(Word and item position data)
/---
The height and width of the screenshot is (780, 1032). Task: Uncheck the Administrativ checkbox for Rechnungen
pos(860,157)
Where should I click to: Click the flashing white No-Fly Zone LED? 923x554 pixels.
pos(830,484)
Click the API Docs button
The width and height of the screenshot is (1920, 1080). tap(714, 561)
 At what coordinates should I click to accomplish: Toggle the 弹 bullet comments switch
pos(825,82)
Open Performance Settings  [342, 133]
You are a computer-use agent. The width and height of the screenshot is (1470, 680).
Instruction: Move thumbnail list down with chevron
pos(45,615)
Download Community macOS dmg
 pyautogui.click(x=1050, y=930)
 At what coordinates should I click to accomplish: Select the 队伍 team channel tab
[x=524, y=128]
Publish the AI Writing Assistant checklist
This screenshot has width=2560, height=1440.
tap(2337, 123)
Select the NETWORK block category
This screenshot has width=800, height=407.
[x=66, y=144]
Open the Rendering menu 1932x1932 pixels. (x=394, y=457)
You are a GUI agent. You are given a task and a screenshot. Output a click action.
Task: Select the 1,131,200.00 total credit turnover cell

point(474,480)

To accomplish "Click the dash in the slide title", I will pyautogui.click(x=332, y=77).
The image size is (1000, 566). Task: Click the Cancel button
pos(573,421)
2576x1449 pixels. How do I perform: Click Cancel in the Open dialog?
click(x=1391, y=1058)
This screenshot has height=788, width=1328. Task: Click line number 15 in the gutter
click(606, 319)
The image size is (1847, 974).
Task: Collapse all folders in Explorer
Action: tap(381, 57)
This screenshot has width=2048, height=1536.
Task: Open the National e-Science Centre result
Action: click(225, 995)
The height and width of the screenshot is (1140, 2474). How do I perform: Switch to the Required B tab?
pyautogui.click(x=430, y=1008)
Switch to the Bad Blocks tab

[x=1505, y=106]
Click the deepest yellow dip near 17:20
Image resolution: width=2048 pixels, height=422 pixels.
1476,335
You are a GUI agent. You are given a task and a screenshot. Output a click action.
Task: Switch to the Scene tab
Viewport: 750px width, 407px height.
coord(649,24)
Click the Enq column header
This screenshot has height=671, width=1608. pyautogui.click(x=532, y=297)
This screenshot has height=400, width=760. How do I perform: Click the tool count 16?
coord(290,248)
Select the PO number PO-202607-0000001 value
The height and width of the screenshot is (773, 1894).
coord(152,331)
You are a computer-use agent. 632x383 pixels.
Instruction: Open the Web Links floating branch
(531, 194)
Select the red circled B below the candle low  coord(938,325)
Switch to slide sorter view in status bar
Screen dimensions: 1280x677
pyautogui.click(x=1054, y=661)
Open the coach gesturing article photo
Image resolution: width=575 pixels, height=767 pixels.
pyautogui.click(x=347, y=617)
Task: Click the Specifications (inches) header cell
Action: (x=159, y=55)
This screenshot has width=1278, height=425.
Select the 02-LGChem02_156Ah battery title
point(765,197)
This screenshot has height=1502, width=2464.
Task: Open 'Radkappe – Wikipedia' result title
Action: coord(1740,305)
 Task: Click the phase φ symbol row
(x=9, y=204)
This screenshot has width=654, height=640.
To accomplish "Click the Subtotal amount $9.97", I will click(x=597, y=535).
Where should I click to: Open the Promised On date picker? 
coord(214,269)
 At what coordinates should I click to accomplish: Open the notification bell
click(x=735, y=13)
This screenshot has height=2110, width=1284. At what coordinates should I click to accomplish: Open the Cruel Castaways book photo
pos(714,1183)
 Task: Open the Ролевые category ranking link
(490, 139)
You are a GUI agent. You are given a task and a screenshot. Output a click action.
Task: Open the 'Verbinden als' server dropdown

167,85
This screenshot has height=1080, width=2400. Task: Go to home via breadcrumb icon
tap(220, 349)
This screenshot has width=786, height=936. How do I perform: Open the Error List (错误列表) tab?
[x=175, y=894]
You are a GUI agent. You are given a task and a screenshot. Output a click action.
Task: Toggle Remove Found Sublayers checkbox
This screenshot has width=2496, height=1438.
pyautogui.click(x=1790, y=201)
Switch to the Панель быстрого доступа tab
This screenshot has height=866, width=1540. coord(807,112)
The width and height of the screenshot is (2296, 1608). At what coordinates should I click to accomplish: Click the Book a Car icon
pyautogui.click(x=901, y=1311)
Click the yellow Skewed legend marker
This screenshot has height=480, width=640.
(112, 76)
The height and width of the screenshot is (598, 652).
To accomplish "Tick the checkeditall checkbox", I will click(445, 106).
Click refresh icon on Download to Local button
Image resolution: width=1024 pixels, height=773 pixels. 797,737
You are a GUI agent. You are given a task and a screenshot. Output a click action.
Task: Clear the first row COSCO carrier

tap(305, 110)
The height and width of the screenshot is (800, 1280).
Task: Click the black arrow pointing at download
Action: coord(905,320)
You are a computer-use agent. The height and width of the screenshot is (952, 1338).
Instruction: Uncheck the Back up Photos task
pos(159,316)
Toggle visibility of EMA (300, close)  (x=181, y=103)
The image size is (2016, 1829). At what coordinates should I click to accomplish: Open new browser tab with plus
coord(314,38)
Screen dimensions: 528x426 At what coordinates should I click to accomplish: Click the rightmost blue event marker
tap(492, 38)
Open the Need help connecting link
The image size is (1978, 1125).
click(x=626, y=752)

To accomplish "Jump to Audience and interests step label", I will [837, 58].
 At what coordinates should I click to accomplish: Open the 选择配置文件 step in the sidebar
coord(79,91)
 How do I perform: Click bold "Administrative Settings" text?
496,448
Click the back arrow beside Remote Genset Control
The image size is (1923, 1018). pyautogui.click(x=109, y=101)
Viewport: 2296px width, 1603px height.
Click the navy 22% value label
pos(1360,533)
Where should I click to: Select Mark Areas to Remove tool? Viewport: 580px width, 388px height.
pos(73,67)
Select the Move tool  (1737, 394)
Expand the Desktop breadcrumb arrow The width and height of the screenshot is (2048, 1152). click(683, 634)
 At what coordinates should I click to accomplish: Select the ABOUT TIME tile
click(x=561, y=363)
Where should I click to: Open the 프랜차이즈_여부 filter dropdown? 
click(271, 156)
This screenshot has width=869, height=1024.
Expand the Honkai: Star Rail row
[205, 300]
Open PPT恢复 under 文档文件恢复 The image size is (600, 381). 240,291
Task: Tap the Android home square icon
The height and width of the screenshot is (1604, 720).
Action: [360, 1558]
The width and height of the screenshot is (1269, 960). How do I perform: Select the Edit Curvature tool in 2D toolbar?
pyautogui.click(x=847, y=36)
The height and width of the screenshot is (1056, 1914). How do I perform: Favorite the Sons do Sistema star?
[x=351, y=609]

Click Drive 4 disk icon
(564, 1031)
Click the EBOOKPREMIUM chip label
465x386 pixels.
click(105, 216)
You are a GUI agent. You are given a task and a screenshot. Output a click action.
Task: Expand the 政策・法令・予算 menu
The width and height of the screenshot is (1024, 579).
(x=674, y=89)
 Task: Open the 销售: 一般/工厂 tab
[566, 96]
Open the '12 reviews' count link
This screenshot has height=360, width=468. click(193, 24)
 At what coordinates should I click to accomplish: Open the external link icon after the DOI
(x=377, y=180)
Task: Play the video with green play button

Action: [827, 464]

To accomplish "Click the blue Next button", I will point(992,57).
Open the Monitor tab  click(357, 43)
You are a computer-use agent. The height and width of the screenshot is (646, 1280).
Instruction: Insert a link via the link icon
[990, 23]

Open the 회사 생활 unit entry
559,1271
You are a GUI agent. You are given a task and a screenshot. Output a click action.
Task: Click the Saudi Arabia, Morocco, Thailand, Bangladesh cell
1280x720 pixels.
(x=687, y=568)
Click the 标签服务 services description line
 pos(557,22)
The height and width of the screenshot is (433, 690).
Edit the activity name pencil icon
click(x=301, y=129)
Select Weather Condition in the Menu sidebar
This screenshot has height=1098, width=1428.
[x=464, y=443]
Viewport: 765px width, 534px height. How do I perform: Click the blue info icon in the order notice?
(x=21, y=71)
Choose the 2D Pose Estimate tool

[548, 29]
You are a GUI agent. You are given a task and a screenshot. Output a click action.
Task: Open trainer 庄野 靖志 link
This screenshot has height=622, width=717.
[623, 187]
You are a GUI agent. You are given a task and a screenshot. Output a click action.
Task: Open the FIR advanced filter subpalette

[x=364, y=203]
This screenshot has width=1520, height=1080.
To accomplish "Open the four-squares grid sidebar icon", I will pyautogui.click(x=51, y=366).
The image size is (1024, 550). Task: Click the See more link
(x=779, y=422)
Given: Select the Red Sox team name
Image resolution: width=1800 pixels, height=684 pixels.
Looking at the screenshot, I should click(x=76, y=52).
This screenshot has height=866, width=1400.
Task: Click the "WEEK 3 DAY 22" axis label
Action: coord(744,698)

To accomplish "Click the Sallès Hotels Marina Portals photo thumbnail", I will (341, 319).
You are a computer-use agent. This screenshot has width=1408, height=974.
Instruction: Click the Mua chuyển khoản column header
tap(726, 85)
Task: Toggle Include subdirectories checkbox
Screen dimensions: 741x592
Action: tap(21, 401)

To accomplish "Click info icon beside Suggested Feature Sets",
\---
> Set exercise
Please return everything from the row containing "will [837, 58]." down to the row containing "pyautogui.click(x=847, y=36)", both included, reproducing each row character for character.

> Task result
To accomplish "Jump to Audience and interests step label", I will [837, 58].
 At what coordinates should I click to accomplish: Open the 选择配置文件 step in the sidebar
coord(79,91)
 How do I perform: Click bold "Administrative Settings" text?
496,448
Click the back arrow beside Remote Genset Control
The image size is (1923, 1018). pyautogui.click(x=109, y=101)
Viewport: 2296px width, 1603px height.
Click the navy 22% value label
pos(1360,533)
Where should I click to: Select Mark Areas to Remove tool? Viewport: 580px width, 388px height.
pos(73,67)
Select the Move tool  (1737, 394)
Expand the Desktop breadcrumb arrow The width and height of the screenshot is (2048, 1152). click(683, 634)
 At what coordinates should I click to accomplish: Select the ABOUT TIME tile
click(x=561, y=363)
Where should I click to: Open the 프랜차이즈_여부 filter dropdown? 
click(271, 156)
This screenshot has width=869, height=1024.
Expand the Honkai: Star Rail row
[205, 300]
Open PPT恢复 under 文档文件恢复 The image size is (600, 381). 240,291
Task: Tap the Android home square icon
The height and width of the screenshot is (1604, 720).
Action: [360, 1558]
The width and height of the screenshot is (1269, 960). How do I perform: Select the Edit Curvature tool in 2D toolbar?
pyautogui.click(x=847, y=36)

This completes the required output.